In terms of the impact of the delay on the economy and the budget, it is possible the current strength of the economic recovery will ultimately net out the impact of a delayed vaccination rollout, assuming that Australia can get through another winter without sustained lockdowns.
Frydenberg said in a statement to
Guardian Australia on Monday the Australian economy outperformed every major advanced economy in 2020 and “with the successful suppression of the virus and substantial reopening of the economy, both household and business confidence are now higher than before the pandemic”.
“While the continued vaccine rollout is an important step in protecting Australians against the threat of the virus, the timing of the rollout is not expected to derail momentum in our economic recovery,” the treasurer said.
The latest Deloitte Access Economics
business outlook, released on Monday, found that living standards in Australia increased during 2020 at a faster rate than the average over the past decade despite the country enduring the first recession in three decades because of the shock caused by the pandemic.
The fillip was attributable to surging commodity prices and rock-bottom interest rates.
But the Deloitte assessment assumed virus numbers would stay suppressed in Australia, with herd immunity achieved by late 2021 or early 2022 – a timetable now in doubt due to the revamp of the vaccine rollout.
Labor says the botched vaccination rollout is a public policy debacle that imperils Australia’s continuing economic recovery.
“We can’t have a first-rate economic recovery with Scott Morrison’s thirdrate vaccine rollout,” Chalmers said on Monday.
“It stretches credibility for the government to now pretend their vaccine debacle won’t impact the budget or the economy. The government’s failures on jabs will have consequences for jobs because delay after delay risks more lockdowns.”

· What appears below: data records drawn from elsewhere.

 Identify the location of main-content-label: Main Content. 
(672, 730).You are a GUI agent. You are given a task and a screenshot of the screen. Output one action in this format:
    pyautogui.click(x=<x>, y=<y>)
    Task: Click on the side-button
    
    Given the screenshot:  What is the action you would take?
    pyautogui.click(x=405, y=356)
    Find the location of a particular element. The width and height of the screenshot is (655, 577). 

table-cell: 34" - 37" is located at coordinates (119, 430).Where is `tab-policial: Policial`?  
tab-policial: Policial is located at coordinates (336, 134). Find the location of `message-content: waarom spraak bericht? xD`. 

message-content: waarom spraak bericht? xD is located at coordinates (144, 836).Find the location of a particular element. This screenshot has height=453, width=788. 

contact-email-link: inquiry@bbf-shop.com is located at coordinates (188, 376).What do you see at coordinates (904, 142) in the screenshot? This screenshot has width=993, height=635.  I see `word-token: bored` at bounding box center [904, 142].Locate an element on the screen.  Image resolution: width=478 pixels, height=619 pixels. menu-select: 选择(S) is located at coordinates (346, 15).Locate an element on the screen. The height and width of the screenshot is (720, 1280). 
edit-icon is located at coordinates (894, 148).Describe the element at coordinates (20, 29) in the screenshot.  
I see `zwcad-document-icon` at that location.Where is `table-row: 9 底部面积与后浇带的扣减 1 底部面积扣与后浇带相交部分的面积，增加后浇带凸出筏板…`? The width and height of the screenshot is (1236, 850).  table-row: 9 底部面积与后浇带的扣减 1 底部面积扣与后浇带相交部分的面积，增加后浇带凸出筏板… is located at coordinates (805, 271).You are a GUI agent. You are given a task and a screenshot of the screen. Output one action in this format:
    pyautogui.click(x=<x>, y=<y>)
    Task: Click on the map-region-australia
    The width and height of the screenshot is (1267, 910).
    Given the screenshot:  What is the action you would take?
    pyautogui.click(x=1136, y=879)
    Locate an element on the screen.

Figures released on Sunday show 1.16m vaccinations have now been dispensed, with about half delivered by the commonwealth through the GP network and in aged and disability care, and the other half delivered through state vaccination hubs.
The New South Wales premier, Gladys Berejiklian, said the Morrison government needed to maintain a sense of urgency with the program and the public should not be lulled by any false sense of security.
“I know that some people don’t think there is a sense of urgency because we’re doing so well, but things can change very quickly and I don’t want to see our citizens left behind because the rest of the world starts trading
with each other, starts travelling,” the premier said.
“I do have a sense of urgency about
it”.
Epidemiologist Prof Mary-Louise McLaws, who advises the World Health Organization, said on Monday it would take “a couple of years” to fully vaccinate the Australian population if the rollout continued at the current rate. She told the ABC ramping up the number of vaccinations to between 100,000 and 120,000 per day would require “a lot of logistics” and for state governments to create mass vaccination sites.